Phyllis Nagy, réalisatrice de la série Mrs. Harris trois fois nommée aux Golden Globes, n’a jamais abandonné le projet, malgré les obstacles. "Vous ne pouvez pas imaginer la difficulté pour développer un film où les personnages principaux sont des femmes" a-t-elle expliqué à Livres Hebdo lors de son passage au Festival de Cannes en mai dernier, "Surtout quand ces femmes ont le pouvoir et que les hommes ne sont que des seconds rôles qui n’ont aucune prise sur leur destin."
Car, finalement, Carol a été adapté. Réalisé par Todd Haynes (Loin du Paradis, la série « Mildred Pierce »), avec Cate Blanchett dans le rôle-titre et Rooney Mara dans celui de Thérèse (prix d’interprétation au festival de Cannes), le mélodrame a séduit les critiques et figure dans bon nombre de palmarès américains de fin d’année.
Cependant, il a fallu attendre que les droits du livre soient de nouveau disponibles pour que Phillys Nagy trouve la bonne société de production, celle d’Elizabeth Carlson, qui reprend les droits en 2010. Propriétaire de son scénario, elle a pu ainsi garder le contrôle du projet. Trois ans plus tard, Todd Haynes s’engage sur le film.
Carol (Cate Blanchett) est une femme bourgeoise, épouse et mère, qui croise dans un grand magasin new-yorkais une jeune vendeuse, Thérèse (Rooney Mara), au moment des fêtes.

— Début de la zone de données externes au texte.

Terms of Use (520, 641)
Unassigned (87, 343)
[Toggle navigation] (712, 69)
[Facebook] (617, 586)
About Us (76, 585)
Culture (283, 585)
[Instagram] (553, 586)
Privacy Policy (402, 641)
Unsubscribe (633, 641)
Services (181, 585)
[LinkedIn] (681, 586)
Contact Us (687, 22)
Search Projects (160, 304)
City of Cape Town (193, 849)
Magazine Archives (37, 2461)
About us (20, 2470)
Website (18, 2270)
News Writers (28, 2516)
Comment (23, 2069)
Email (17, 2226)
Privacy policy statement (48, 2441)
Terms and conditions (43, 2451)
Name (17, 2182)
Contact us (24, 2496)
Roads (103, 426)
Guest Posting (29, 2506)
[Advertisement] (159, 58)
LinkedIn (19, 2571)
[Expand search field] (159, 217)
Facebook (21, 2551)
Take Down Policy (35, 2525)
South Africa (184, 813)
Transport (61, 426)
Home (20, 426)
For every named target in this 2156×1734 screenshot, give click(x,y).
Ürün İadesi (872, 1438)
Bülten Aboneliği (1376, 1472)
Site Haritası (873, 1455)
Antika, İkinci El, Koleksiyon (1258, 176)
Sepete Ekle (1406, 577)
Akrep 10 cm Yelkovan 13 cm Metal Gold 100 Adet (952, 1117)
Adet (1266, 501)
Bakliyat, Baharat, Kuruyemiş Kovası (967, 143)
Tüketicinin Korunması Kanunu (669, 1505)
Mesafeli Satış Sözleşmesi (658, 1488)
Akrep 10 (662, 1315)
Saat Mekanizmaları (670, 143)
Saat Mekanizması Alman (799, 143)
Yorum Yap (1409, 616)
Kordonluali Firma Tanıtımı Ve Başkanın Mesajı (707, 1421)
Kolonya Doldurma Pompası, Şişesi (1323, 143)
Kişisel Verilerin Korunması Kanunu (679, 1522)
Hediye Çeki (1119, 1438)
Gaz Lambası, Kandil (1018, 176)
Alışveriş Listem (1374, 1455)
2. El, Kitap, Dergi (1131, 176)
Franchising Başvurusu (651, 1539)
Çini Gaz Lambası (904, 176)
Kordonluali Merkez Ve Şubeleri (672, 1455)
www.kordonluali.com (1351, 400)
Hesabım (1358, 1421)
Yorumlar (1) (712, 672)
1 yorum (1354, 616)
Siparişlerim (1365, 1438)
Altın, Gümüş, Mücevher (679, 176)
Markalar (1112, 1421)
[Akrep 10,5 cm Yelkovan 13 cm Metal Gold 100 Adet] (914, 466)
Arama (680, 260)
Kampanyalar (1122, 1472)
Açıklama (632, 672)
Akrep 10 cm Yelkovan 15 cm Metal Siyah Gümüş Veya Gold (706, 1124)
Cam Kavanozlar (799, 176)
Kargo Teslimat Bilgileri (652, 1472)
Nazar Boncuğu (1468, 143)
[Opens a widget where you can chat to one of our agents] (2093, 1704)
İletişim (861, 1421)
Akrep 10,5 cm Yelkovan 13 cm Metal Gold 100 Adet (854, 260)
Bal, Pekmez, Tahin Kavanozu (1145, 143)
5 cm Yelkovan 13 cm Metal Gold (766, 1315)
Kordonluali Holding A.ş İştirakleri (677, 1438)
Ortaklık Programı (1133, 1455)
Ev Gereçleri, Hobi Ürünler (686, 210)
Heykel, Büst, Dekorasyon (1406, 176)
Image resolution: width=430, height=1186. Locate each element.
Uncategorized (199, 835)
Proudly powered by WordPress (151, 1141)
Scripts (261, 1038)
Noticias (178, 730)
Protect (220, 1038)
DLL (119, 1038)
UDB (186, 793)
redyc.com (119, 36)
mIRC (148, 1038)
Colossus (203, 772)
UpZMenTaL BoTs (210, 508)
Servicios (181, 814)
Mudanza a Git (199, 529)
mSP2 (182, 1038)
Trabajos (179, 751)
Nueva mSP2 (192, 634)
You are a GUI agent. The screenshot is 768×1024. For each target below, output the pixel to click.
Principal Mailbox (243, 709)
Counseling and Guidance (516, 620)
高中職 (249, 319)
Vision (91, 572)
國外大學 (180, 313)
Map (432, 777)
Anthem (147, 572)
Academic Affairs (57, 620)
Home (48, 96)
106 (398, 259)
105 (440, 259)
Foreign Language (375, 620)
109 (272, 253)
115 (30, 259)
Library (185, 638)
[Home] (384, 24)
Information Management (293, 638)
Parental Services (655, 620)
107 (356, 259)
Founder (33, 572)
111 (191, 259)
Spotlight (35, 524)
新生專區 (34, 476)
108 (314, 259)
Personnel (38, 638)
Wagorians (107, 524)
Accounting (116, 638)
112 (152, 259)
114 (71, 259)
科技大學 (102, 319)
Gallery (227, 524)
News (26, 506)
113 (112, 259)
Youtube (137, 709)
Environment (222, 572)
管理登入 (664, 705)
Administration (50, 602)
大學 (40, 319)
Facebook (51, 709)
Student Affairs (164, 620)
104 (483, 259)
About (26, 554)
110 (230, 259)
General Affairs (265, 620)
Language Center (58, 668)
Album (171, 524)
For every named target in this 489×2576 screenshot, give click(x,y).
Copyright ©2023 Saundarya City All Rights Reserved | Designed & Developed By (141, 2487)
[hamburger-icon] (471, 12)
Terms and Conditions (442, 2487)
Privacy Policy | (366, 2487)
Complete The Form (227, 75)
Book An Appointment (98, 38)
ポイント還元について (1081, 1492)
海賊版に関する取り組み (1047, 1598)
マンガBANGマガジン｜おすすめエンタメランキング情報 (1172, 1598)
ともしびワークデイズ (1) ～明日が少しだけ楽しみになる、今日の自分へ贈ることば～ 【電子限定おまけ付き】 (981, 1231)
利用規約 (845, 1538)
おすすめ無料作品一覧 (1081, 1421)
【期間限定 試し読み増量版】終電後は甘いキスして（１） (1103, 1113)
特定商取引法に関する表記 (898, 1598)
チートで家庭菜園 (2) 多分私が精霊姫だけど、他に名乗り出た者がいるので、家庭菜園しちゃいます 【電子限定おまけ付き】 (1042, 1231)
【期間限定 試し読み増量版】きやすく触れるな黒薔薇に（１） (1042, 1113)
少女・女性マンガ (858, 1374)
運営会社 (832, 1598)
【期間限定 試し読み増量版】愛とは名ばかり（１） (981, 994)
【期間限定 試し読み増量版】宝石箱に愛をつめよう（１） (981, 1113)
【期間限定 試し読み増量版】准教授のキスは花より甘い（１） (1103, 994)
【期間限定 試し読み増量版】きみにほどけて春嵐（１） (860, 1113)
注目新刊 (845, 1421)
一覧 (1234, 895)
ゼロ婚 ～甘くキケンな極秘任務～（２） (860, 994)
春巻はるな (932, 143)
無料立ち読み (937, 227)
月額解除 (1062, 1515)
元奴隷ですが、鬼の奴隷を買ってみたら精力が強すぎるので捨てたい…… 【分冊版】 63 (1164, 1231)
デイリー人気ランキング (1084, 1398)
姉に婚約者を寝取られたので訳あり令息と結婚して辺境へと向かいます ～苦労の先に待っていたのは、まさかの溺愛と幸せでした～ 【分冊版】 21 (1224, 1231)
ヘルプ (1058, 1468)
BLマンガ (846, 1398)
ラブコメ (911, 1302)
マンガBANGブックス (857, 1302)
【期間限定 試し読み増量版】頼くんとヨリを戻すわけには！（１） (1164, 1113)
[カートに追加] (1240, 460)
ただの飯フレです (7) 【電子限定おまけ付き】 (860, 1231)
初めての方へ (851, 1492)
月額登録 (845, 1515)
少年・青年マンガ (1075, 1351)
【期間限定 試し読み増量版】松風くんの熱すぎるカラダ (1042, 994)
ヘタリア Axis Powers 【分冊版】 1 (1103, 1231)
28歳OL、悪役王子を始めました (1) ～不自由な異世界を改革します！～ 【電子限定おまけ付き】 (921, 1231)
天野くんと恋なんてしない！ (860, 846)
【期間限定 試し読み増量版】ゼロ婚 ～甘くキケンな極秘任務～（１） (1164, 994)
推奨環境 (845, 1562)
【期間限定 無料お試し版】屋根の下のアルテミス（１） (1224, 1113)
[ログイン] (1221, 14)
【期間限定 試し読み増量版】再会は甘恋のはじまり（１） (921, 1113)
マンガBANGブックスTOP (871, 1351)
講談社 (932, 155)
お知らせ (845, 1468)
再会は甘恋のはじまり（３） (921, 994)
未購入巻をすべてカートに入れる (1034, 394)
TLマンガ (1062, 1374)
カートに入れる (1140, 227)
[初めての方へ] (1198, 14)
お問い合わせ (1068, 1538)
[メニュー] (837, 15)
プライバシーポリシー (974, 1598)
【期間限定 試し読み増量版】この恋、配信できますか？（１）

Le coup de foudre, aussi discret qu’électrique, est immédiat. Phyllis Nagy décrit l’histoire comme "une passion, sur le genre, sur la sexualité, sur l'amour imprévisible." C’est aussi un hymne à la liberté, une ode à l’affirmation de soi dans une Amérique corsetée et conformiste des années 50, dont la photo rappelle les tableaux d’Edward Hopper. Chacune devra faire un choix crucial pour pouvoir aimer sans contraintes. Ce qui n’empêche pas le film de sublimer l’ambiguïté et de filmer le récit comme un bouillonnement dont l’explosion émotionnelle ne survient que dans la dernière minute.
Quelques petites nuances nécessaires
Carol, le film, diffère cependant du livre. La scénariste ne voulait pas que l’homosexualité soit l’enjeu de l’histoire. Il fallait que l’histoire d’amour soit la plus "normale" possible. Le plus gros travail consistait à créer des scènes, et notamment "inventer" la vie quotidienne de Carol. "Le livre se concentre davantage sur le point de vue de Thérèse. En construisant leurs deux vies en parallèles, cela permettait de créer une tension dramatique. Il était nécessaire de montrer leurs différentes approches de la vie, la manière dont elles vivaient dans ce monde très conformiste, comment elles se comportaient physiquement" précise la scénariste.
Carol, le film, a reçu le prix de la meilleure adaptation littéraire à la Foire de Francfort en octobre 2015.